RBZ to retrench excess staff

gideon_gonoHARARE Zimbabwes cash strapped central bank will next month begin retrenching about half of its bloated staff as it embarks on an exercise to realign its structures after governor Gideon Gono was instructed to halt his controversial quasi fiscal operations last year, a senior official at the bank said last week.

Speaking on condition that he was not named, the official said most departments in the Reserve Bank of Zimbabwe (RBZ), which were set up to run the controversial operations, have been disbanded and staff in those divisions are expected to be offloaded once the banks new board is set up in the next month and approves the staff trimming exercise. The official said hundreds of workers who had initially decided to quit the RBZ, which had only been paying allowances because of the cash squeeze, have decided to stay until the packages are paid. The package is expected to come once a new board is appointed within the next month, said the official, adding; The bank has promised attractive retrenchment packages. RBZ media manager Kumbirai Nhongo was not immediately available for comment.

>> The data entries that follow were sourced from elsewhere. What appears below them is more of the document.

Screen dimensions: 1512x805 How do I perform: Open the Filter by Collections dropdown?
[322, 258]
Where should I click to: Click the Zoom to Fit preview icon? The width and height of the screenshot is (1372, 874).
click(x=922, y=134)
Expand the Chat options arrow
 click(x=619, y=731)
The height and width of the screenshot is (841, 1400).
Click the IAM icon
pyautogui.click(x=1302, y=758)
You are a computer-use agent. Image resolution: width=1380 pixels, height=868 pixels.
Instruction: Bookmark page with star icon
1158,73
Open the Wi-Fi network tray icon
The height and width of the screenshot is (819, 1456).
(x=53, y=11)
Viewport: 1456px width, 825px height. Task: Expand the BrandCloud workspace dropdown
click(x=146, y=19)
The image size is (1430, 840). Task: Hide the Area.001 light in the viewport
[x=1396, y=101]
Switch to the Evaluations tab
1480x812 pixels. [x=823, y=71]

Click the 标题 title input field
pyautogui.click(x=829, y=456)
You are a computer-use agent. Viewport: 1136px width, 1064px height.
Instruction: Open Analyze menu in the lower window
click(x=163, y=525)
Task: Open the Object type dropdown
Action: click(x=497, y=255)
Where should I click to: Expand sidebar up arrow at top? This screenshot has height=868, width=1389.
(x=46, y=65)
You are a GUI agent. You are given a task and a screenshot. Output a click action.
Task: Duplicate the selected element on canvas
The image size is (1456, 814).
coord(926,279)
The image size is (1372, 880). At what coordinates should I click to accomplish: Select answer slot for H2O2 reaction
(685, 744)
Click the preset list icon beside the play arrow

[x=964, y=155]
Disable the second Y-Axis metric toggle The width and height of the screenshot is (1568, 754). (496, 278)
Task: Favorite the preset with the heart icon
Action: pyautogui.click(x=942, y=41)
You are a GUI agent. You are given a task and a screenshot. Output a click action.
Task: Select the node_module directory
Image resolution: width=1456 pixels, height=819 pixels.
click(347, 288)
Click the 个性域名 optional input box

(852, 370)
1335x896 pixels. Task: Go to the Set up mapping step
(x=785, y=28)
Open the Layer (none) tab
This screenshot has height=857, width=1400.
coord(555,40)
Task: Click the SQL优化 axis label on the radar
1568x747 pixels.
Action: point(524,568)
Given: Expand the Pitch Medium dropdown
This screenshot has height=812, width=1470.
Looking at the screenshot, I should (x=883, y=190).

Since Zimbabwes power-sharing administration between President Robert Mugabe and Prime Minister Morgan Tsvangirai came into office in February last year and introduced the multicurrency system, the RBZ has failed to pay its workers and announced plans to cut the headcount last year but sources said retrenchments had been delayed by the shortage of cash. The RBZ, once described by Finance Minister Tendai Biti as a mini-government during the height of the quasi fiscal operations, is also facing multiple lawsuits from companies that it contracted to provide food, agricultural equipment, furniture and other goods in the past five years but has failed to pay them after the dollarisation of the economy.

Last month auctioneers flogged off RBZ property including beds, DSTV decoders, bedroom suits, vehicles and refrigerators to recover money the central bank owes to an agricultural equipment supplier, marking an embarrassing end to Gonos controversial operations that made him an instant hero among Mugabes cronies at the height of the countrys economic crisis.

Economists and the International Monetary Fund blame Gono, who became the country’s chief banker in December 2003, for compounding Zimbabwes economic crisis through quasi-fiscal activities that saw the RBZ pump trillions of dollars into financing Mugabes populist projects and political programmes. They say printing money was fuelling inflation. Hyperinflation and the shortage of banknotes were the most visible signs of a severe economic crisis blamed on Mugabe’s policies and seen in shortages of food and every essential commodity.